**Problem**
Each record that follows should be transcribed word for word.

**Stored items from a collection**
BEGIN

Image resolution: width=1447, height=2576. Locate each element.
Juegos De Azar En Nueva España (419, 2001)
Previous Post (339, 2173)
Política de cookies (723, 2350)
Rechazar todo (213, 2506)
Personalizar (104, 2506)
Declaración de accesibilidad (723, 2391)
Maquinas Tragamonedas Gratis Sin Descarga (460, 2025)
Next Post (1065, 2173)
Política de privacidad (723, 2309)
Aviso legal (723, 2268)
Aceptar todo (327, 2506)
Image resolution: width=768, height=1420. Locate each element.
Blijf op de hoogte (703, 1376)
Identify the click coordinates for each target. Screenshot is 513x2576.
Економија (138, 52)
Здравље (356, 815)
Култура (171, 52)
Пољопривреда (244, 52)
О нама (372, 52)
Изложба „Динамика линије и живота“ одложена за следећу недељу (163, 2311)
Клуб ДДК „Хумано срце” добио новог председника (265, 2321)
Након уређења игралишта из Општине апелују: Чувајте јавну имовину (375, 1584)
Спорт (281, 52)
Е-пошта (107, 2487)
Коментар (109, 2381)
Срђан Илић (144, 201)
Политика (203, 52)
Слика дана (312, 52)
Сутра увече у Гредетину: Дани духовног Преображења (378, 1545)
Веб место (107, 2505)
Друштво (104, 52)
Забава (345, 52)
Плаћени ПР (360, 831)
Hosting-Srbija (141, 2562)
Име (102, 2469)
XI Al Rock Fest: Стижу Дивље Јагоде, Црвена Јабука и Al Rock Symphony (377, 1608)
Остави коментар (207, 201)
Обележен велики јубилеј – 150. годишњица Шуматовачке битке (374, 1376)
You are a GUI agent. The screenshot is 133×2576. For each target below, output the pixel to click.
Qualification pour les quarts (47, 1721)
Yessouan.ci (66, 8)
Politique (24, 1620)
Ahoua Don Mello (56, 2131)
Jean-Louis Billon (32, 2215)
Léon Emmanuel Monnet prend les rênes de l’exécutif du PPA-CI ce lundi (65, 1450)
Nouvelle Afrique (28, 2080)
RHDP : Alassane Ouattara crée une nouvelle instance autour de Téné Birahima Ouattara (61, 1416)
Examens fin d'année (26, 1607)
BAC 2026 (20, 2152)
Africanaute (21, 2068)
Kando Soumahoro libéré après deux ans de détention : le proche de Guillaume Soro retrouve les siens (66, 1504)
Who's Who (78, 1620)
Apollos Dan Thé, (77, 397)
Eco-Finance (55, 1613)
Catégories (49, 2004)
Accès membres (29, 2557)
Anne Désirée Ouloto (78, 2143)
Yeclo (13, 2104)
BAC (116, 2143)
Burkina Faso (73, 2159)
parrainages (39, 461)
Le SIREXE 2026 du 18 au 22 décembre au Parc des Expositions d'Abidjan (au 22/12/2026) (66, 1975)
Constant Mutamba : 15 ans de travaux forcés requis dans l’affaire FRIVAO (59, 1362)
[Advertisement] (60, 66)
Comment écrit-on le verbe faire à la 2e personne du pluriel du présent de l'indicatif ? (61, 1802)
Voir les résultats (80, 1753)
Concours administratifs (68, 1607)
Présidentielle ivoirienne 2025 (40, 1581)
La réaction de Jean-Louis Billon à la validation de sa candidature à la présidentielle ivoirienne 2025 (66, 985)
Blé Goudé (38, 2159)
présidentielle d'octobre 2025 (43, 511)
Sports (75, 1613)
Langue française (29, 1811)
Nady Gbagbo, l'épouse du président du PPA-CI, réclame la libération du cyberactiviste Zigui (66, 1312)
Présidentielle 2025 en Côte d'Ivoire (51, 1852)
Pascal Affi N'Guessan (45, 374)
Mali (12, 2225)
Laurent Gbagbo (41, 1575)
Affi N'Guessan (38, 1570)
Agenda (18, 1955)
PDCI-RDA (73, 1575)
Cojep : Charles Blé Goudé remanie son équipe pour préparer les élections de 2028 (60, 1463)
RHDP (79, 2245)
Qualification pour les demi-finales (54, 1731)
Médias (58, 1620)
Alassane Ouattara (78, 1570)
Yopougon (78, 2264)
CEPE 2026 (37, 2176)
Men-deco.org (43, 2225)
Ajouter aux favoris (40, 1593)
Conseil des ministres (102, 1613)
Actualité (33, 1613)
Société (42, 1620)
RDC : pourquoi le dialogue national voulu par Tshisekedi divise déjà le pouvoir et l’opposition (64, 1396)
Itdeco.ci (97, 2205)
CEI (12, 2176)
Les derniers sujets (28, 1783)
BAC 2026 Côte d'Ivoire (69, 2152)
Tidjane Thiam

END

**Result for this exercise**
Image resolution: width=1447, height=2576. Locate each element.
Juegos De Azar En Nueva España (419, 2001)
Previous Post (339, 2173)
Política de cookies (723, 2350)
Rechazar todo (213, 2506)
Personalizar (104, 2506)
Declaración de accesibilidad (723, 2391)
Maquinas Tragamonedas Gratis Sin Descarga (460, 2025)
Next Post (1065, 2173)
Política de privacidad (723, 2309)
Aviso legal (723, 2268)
Aceptar todo (327, 2506)
Image resolution: width=768, height=1420. Locate each element.
Blijf op de hoogte (703, 1376)
Identify the click coordinates for each target. Screenshot is 513x2576.
Економија (138, 52)
Здравље (356, 815)
Култура (171, 52)
Пољопривреда (244, 52)
О нама (372, 52)
Изложба „Динамика линије и живота“ одложена за следећу недељу (163, 2311)
Клуб ДДК „Хумано срце” добио новог председника (265, 2321)
Након уређења игралишта из Општине апелују: Чувајте јавну имовину (375, 1584)
Спорт (281, 52)
Е-пошта (107, 2487)
Коментар (109, 2381)
Срђан Илић (144, 201)
Политика (203, 52)
Слика дана (312, 52)
Сутра увече у Гредетину: Дани духовног Преображења (378, 1545)
Веб место (107, 2505)
Друштво (104, 52)
Забава (345, 52)
Плаћени ПР (360, 831)
Hosting-Srbija (141, 2562)
Име (102, 2469)
XI Al Rock Fest: Стижу Дивље Јагоде, Црвена Јабука и Al Rock Symphony (377, 1608)
Остави коментар (207, 201)
Обележен велики јубилеј – 150. годишњица Шуматовачке битке (374, 1376)
You are a GUI agent. The screenshot is 133×2576. For each target below, output the pixel to click.
Qualification pour les quarts (47, 1721)
Yessouan.ci (66, 8)
Politique (24, 1620)
Ahoua Don Mello (56, 2131)
Jean-Louis Billon (32, 2215)
Léon Emmanuel Monnet prend les rênes de l’exécutif du PPA-CI ce lundi (65, 1450)
Nouvelle Afrique (28, 2080)
RHDP : Alassane Ouattara crée une nouvelle instance autour de Téné Birahima Ouattara (61, 1416)
Examens fin d'année (26, 1607)
BAC 2026 (20, 2152)
Africanaute (21, 2068)
Kando Soumahoro libéré après deux ans de détention : le proche de Guillaume Soro retrouve les siens (66, 1504)
Who's Who (78, 1620)
Apollos Dan Thé, (77, 397)
Eco-Finance (55, 1613)
Catégories (49, 2004)
Accès membres (29, 2557)
Anne Désirée Ouloto (78, 2143)
Yeclo (13, 2104)
BAC (116, 2143)
Burkina Faso (73, 2159)
parrainages (39, 461)
Le SIREXE 2026 du 18 au 22 décembre au Parc des Expositions d'Abidjan (au 22/12/2026) (66, 1975)
Constant Mutamba : 15 ans de travaux forcés requis dans l’affaire FRIVAO (59, 1362)
[Advertisement] (60, 66)
Comment écrit-on le verbe faire à la 2e personne du pluriel du présent de l'indicatif ? (61, 1802)
Voir les résultats (80, 1753)
Concours administratifs (68, 1607)
Présidentielle ivoirienne 2025 (40, 1581)
La réaction de Jean-Louis Billon à la validation de sa candidature à la présidentielle ivoirienne 2025 (66, 985)
Blé Goudé (38, 2159)
présidentielle d'octobre 2025 (43, 511)
Sports (75, 1613)
Langue française (29, 1811)
Nady Gbagbo, l'épouse du président du PPA-CI, réclame la libération du cyberactiviste Zigui (66, 1312)
Présidentielle 2025 en Côte d'Ivoire (51, 1852)
Pascal Affi N'Guessan (45, 374)
Mali (12, 2225)
Laurent Gbagbo (41, 1575)
Affi N'Guessan (38, 1570)
Agenda (18, 1955)
PDCI-RDA (73, 1575)
Cojep : Charles Blé Goudé remanie son équipe pour préparer les élections de 2028 (60, 1463)
RHDP (79, 2245)
Qualification pour les demi-finales (54, 1731)
Médias (58, 1620)
Alassane Ouattara (78, 1570)
Yopougon (78, 2264)
CEPE 2026 (37, 2176)
Men-deco.org (43, 2225)
Ajouter aux favoris (40, 1593)
Conseil des ministres (102, 1613)
Actualité (33, 1613)
Société (42, 1620)
RDC : pourquoi le dialogue national voulu par Tshisekedi divise déjà le pouvoir et l’opposition (64, 1396)
Itdeco.ci (97, 2205)
CEI (12, 2176)
Les derniers sujets (28, 1783)
BAC 2026 Côte d'Ivoire (69, 2152)
Tidjane Thiam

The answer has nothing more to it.